Matthew Cox, 34, Community Worker, Leamington Circle

How did you hear about ABoB?

I was told about it by a friend of mine who was getting involved with ABoB. I was looking for something that could deepen my work and relationships both personally and professionally. I’d been doing projects with nature and education for some time, often with young people, and I want this work to evolve. I felt a bit isolated work-wise.

How was the ‘Beyond the Hero’ weekend for you?

I didn’t have any expectations. I hadn’t spoken to anyone about it. I was amazed by how immersive it was. It really excited me. I was challenged by where I was asked to go within myself. I was blown away by the other men and the breadth of their emotional literacy and their role modeling. That was inspiring and exactly what I’d been looking for.

What did you gain from it personally and professionally?

On a personal level, it helped me be able to listen to my feelings. I became more aware of what I was feeling. And it helped me understand what it takes to hold a safe space. This really had an impact on me. And I was so grateful for the offers of support when I was in a difficult place. That made such a difference.

Was it a completely new experience for you?

No – I’d done personal development work and these projects with nature and young people but the design of it was completely different. And the depth of connection. Also, it led me into thinking about who I was as a man, which I’d never really considered before. This was a different sort of masculinity to the one that society seems so often obsessed with. This is a much more rounded masculinity with different core values.

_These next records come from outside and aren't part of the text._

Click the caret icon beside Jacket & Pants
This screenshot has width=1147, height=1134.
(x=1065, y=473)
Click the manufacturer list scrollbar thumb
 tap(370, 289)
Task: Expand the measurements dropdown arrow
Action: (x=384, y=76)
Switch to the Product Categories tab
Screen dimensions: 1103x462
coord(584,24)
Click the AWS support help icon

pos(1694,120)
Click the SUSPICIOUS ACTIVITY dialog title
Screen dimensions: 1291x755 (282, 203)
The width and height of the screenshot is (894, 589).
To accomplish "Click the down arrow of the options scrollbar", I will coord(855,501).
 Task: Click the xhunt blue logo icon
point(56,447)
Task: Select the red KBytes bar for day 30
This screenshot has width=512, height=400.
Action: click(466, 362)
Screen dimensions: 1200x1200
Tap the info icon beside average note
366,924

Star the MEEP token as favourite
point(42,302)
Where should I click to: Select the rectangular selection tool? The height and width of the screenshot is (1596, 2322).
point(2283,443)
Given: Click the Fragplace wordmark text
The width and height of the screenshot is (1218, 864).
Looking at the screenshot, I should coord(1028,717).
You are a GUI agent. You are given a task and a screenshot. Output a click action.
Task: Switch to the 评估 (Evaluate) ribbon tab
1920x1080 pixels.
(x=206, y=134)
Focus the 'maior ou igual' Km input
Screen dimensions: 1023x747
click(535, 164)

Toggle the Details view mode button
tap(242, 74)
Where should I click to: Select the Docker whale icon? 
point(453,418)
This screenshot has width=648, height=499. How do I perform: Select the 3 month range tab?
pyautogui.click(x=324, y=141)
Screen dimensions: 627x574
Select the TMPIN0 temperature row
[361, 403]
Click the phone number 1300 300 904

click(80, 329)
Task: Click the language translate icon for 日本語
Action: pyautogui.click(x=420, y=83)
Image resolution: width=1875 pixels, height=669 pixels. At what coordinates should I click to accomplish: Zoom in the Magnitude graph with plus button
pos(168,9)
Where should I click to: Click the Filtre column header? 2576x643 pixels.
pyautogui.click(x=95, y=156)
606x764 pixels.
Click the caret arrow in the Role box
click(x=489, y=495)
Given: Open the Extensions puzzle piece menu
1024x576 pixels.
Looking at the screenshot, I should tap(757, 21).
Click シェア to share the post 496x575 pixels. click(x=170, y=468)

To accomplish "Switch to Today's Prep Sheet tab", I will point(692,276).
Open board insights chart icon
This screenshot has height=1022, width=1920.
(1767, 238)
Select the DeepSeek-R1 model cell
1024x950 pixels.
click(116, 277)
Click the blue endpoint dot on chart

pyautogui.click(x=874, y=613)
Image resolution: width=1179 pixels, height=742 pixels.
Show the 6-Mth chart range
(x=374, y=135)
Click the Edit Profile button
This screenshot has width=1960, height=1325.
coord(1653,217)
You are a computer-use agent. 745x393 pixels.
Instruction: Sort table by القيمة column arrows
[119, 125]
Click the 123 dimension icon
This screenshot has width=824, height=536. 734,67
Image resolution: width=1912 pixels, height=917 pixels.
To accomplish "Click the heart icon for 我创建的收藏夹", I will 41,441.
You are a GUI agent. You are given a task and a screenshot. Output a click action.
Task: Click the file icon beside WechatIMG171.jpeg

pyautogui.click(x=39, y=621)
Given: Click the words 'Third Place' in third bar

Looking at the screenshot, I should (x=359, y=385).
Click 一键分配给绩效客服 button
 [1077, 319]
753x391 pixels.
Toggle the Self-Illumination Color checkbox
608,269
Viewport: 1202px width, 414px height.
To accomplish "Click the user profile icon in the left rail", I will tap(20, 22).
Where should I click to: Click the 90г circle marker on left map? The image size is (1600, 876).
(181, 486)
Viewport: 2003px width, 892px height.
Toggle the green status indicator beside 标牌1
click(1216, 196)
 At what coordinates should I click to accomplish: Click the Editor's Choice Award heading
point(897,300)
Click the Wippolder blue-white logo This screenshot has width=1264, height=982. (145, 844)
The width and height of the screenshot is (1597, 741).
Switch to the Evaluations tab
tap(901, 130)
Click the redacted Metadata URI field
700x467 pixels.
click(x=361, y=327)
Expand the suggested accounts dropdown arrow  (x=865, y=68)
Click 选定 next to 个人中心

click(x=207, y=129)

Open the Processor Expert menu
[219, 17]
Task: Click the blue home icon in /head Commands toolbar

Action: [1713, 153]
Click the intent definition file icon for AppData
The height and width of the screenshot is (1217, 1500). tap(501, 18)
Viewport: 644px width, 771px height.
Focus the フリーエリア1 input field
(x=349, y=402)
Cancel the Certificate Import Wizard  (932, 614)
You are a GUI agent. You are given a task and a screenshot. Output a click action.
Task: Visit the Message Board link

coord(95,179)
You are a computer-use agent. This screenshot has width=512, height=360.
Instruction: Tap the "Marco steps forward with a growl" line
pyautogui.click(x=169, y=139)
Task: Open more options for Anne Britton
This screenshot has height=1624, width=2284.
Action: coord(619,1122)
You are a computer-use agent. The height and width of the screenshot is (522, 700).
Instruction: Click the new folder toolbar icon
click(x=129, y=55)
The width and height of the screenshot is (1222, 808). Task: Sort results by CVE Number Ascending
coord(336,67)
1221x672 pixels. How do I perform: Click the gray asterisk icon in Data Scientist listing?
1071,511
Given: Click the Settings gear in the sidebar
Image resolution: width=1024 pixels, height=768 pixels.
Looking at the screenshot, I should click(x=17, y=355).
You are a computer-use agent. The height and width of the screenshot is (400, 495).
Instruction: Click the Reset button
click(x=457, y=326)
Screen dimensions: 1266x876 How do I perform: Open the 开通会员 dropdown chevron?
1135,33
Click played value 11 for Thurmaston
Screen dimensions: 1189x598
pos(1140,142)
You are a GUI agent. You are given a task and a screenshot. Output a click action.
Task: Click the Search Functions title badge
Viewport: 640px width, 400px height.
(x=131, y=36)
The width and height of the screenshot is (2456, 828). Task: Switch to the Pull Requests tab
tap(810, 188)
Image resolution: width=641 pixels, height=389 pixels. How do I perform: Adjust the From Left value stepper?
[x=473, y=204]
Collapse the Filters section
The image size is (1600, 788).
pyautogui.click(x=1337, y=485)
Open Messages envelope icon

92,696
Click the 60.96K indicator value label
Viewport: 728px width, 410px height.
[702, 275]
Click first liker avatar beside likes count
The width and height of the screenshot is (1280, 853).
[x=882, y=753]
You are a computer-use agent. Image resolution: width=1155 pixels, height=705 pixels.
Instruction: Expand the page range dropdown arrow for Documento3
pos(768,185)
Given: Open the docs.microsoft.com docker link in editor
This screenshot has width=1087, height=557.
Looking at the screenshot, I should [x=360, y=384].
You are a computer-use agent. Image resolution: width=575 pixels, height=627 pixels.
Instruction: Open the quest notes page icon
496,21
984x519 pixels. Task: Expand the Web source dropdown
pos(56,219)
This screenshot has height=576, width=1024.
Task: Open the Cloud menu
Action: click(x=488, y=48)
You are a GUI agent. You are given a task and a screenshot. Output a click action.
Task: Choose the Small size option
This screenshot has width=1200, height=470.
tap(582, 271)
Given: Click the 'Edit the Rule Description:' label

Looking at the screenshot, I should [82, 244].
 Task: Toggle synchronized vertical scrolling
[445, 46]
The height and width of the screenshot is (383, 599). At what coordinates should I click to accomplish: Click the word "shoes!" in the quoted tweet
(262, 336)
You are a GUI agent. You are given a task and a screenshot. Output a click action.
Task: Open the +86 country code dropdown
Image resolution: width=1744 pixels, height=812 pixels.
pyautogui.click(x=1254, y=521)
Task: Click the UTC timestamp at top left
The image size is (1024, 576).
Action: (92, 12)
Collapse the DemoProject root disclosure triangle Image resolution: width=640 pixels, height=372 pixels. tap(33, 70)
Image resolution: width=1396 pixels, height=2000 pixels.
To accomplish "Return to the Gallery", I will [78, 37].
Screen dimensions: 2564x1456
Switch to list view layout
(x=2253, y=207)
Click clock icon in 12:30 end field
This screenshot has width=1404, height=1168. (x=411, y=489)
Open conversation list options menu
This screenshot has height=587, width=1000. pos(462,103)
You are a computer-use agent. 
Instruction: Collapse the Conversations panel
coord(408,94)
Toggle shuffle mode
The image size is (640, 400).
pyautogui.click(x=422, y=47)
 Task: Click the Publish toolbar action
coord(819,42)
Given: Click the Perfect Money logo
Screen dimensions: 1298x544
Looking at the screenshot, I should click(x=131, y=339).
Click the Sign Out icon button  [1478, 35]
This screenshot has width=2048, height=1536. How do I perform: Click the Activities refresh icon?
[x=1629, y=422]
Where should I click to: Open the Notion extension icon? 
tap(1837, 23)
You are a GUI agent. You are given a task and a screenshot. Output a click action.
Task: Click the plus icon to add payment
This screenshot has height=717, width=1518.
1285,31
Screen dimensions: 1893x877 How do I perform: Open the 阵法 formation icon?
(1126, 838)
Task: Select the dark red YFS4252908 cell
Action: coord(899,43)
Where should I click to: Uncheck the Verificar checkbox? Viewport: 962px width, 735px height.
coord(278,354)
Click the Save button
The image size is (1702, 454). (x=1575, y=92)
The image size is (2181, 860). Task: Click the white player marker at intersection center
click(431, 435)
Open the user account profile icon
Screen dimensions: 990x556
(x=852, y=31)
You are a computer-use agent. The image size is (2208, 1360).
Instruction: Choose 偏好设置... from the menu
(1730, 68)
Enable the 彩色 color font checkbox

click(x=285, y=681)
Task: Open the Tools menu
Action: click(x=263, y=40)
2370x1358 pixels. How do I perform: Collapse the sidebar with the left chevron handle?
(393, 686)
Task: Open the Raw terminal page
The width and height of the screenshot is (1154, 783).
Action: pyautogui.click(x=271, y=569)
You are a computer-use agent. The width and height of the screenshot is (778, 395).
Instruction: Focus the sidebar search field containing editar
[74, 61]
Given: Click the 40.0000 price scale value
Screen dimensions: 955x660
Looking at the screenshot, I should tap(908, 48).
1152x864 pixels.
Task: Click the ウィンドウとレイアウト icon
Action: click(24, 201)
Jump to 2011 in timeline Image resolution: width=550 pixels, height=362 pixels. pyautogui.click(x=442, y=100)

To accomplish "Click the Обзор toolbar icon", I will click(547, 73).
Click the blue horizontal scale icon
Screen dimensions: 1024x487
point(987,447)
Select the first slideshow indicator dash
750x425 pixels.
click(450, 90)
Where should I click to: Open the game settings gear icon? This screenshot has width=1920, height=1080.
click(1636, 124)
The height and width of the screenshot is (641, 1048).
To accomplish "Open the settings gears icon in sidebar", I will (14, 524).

Did you go to the weekly meetings afterwards?

Yes, I went regularly to the meetings. What I appreciated was meeting with such a variety of men from different backgrounds and different ages. That was a change for me.

What did you get from these meetings?

A really strong sense of purpose. I felt an energy to be part of ABoB in a bigger way too. I wanted to make a contribution back into society in this way. And it also propelled me in my other work.

What effects did it have on your other relationships?

My relationship with my parents had been changing for some time but being in ABoB has definitely supported these changes. It has helped me deepen my friendships outside ABoB. One of my other best friends is also involved now with ABoB. I have become more open emotionally which feels good. And easier. It’s easier now to have difficult conversations about difficult topics like mental well-being and what’s really going on for us. I’ve also just started a new relationship after being intentionally single for a few years. I’m more aware now of what I need from a healthy relationship. And also what I can give to it.

Did you become a mentor?

I did and it was a real challenge in all sorts of ways. I work with young people so I thought I knew how to communicate but I had to deal with my own expectations mainly. And I got support with this. If he didn’t seem to be getting a lot out of the experience, I learnt that it was enough that he was turning up. I was having my own mentoring at the same time, which really helped. In the end I thought I dealt with it very well. I didn’t give up and it didn’t become too much. And I didn’t jump in and try to solve everything for him either. That was hard! I had to work hard on myself not to judge him for not making “enough” progress and not to take it personally.

How did your mentor support you?

It meant I had time to reflect and check that I was making the right calls with my mentee. It was really useful to have. I learnt a lot. I also reflected that a mentor at work would have been very useful too.

How do you see your future with ABoB?

I’m really excited by all the trainings on offer and want to do them but I’ve decided to slow down. I’m still young and there will be time for all of that. I’m finding a balance. I love the feeling of purpose it has given me and I’m focusing on bringing that more into my wider work with young people and communities.